EXERCISE INSTRUCTIONS:
Copy out word for word the part of the rows that opens with the line containing "Given: Click the Organization building icon" and closes with the line containing "(x=334, y=20)", both lines included.

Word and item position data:
________________________

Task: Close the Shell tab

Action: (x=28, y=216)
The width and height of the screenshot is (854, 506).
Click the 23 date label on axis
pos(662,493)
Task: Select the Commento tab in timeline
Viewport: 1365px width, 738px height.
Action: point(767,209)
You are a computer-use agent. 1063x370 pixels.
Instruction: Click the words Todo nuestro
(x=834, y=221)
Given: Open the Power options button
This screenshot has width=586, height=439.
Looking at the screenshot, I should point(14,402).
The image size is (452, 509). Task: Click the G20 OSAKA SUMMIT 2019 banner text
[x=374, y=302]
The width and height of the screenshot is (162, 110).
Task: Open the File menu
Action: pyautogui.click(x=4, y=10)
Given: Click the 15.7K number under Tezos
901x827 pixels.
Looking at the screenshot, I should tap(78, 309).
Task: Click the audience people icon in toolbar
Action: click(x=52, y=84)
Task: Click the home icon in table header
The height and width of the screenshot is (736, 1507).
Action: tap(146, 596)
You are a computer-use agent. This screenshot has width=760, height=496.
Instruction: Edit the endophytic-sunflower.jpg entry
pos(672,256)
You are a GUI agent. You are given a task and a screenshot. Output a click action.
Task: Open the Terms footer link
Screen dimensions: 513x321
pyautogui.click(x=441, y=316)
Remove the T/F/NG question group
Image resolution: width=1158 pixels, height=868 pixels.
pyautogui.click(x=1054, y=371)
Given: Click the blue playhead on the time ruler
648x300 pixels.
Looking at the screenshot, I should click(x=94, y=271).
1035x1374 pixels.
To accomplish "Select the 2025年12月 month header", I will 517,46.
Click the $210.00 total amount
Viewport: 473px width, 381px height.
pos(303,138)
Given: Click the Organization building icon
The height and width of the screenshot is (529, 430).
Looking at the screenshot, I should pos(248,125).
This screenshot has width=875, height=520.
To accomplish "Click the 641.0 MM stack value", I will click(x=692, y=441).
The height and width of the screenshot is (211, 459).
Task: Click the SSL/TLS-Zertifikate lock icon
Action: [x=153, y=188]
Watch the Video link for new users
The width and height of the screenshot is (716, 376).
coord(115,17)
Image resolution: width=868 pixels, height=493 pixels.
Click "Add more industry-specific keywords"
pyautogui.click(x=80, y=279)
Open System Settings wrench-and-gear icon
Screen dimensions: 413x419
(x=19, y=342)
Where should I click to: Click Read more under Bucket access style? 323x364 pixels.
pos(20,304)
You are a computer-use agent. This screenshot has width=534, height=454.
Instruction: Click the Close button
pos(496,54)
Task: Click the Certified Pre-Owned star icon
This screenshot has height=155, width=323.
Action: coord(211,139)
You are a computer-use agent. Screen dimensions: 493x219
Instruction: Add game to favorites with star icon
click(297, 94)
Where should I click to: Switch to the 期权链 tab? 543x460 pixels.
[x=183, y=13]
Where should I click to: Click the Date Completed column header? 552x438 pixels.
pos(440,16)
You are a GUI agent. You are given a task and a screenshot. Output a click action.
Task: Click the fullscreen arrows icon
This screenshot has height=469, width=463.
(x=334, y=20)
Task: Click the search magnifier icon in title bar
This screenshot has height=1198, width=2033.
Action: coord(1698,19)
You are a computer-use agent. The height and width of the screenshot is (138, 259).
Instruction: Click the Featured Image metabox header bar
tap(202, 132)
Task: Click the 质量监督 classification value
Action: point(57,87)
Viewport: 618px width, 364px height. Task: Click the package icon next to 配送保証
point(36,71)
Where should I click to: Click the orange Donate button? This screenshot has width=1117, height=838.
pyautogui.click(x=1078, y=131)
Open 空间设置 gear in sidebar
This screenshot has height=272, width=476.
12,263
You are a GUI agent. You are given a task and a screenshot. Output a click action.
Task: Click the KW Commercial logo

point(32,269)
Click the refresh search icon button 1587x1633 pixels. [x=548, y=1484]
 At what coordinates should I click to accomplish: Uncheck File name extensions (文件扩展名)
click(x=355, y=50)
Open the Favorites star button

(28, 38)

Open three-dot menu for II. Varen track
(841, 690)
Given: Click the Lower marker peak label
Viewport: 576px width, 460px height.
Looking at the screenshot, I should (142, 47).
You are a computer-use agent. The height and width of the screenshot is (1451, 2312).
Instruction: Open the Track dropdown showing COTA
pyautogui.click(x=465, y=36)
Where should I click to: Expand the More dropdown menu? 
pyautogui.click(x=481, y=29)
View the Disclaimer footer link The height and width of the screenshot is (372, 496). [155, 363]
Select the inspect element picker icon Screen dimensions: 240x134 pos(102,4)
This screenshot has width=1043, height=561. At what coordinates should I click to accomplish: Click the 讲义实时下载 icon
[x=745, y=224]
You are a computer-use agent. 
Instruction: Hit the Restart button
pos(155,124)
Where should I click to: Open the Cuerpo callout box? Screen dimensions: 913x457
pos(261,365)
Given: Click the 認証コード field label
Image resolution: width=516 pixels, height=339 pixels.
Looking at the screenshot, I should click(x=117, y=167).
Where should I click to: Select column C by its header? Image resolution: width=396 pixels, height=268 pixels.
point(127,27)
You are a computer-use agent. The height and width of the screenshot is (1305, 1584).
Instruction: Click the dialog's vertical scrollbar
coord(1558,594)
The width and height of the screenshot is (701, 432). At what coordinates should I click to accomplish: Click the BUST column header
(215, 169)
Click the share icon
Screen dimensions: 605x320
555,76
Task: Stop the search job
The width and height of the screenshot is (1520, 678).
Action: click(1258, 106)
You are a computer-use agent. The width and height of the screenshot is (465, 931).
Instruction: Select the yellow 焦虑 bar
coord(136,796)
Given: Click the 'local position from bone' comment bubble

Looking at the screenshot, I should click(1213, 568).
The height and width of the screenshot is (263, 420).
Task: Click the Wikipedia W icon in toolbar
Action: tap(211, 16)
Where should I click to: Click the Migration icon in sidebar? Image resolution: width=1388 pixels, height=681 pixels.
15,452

________________________

WRITTEN SOLUTION:
Given: Click the Organization building icon
The height and width of the screenshot is (529, 430).
Looking at the screenshot, I should pos(248,125).
This screenshot has width=875, height=520.
To accomplish "Click the 641.0 MM stack value", I will click(x=692, y=441).
The height and width of the screenshot is (211, 459).
Task: Click the SSL/TLS-Zertifikate lock icon
Action: [x=153, y=188]
Watch the Video link for new users
The width and height of the screenshot is (716, 376).
coord(115,17)
Image resolution: width=868 pixels, height=493 pixels.
Click "Add more industry-specific keywords"
pyautogui.click(x=80, y=279)
Open System Settings wrench-and-gear icon
Screen dimensions: 413x419
(x=19, y=342)
Where should I click to: Click Read more under Bucket access style? 323x364 pixels.
pos(20,304)
You are a computer-use agent. This screenshot has width=534, height=454.
Instruction: Click the Close button
pos(496,54)
Task: Click the Certified Pre-Owned star icon
This screenshot has height=155, width=323.
Action: coord(211,139)
You are a computer-use agent. Screen dimensions: 493x219
Instruction: Add game to favorites with star icon
click(297, 94)
Where should I click to: Switch to the 期权链 tab? 543x460 pixels.
[x=183, y=13]
Where should I click to: Click the Date Completed column header? 552x438 pixels.
pos(440,16)
You are a GUI agent. You are given a task and a screenshot. Output a click action.
Task: Click the fullscreen arrows icon
This screenshot has height=469, width=463.
(x=334, y=20)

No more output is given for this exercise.